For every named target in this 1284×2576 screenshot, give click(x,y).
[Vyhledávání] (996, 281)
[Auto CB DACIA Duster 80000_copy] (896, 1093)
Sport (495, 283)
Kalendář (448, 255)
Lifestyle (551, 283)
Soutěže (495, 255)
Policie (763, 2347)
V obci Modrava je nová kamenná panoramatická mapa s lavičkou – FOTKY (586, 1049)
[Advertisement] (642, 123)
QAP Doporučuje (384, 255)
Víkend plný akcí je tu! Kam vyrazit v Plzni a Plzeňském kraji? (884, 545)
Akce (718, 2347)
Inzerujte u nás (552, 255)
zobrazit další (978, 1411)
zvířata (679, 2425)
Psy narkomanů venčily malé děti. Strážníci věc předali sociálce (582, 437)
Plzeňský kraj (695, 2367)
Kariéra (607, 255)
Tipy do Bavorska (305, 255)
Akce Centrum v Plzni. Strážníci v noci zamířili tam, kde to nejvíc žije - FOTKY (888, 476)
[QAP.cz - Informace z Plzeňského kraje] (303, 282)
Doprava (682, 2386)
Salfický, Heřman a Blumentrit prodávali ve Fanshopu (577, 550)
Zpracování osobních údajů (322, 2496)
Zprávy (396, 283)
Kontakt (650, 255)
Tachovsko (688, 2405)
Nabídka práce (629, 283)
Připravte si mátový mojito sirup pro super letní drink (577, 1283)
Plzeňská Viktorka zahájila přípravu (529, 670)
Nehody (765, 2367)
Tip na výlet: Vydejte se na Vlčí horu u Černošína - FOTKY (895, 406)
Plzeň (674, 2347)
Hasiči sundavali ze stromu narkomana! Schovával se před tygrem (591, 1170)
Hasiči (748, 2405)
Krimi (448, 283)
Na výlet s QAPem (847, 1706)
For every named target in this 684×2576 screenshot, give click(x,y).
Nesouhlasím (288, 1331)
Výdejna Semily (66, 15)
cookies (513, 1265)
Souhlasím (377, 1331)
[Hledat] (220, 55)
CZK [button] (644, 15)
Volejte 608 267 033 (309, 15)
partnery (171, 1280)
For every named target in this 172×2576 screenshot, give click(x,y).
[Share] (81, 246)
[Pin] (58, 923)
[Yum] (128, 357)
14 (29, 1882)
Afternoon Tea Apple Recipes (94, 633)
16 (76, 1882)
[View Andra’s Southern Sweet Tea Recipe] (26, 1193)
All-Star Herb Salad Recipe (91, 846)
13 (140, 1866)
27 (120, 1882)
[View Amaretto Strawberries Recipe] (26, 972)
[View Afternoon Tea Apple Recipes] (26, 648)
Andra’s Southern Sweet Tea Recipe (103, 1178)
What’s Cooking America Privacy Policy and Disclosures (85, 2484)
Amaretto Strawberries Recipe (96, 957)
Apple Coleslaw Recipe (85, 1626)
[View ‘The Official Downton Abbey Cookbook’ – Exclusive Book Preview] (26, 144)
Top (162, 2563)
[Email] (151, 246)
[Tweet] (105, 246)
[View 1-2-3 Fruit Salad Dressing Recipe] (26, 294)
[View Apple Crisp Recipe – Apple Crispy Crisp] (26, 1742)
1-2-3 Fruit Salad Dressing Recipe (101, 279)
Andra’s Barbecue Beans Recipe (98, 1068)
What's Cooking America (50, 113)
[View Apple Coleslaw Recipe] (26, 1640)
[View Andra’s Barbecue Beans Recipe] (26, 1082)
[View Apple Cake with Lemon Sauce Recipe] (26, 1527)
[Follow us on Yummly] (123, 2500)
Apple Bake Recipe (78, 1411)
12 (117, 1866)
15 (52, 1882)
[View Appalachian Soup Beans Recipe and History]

##############################

### What the exercise asks
Your task is to repeat the records exactly. Begin at their first line and stop after the line containing "Psy narkomanů venčily".

### Output below
For every named target in this 1284×2576 screenshot, give click(x,y).
[Vyhledávání] (996, 281)
[Auto CB DACIA Duster 80000_copy] (896, 1093)
Sport (495, 283)
Kalendář (448, 255)
Lifestyle (551, 283)
Soutěže (495, 255)
Policie (763, 2347)
V obci Modrava je nová kamenná panoramatická mapa s lavičkou – FOTKY (586, 1049)
[Advertisement] (642, 123)
QAP Doporučuje (384, 255)
Víkend plný akcí je tu! Kam vyrazit v Plzni a Plzeňském kraji? (884, 545)
Akce (718, 2347)
Inzerujte u nás (552, 255)
zobrazit další (978, 1411)
zvířata (679, 2425)
Psy narkomanů venčily malé děti. Strážníci věc předali sociálce (582, 437)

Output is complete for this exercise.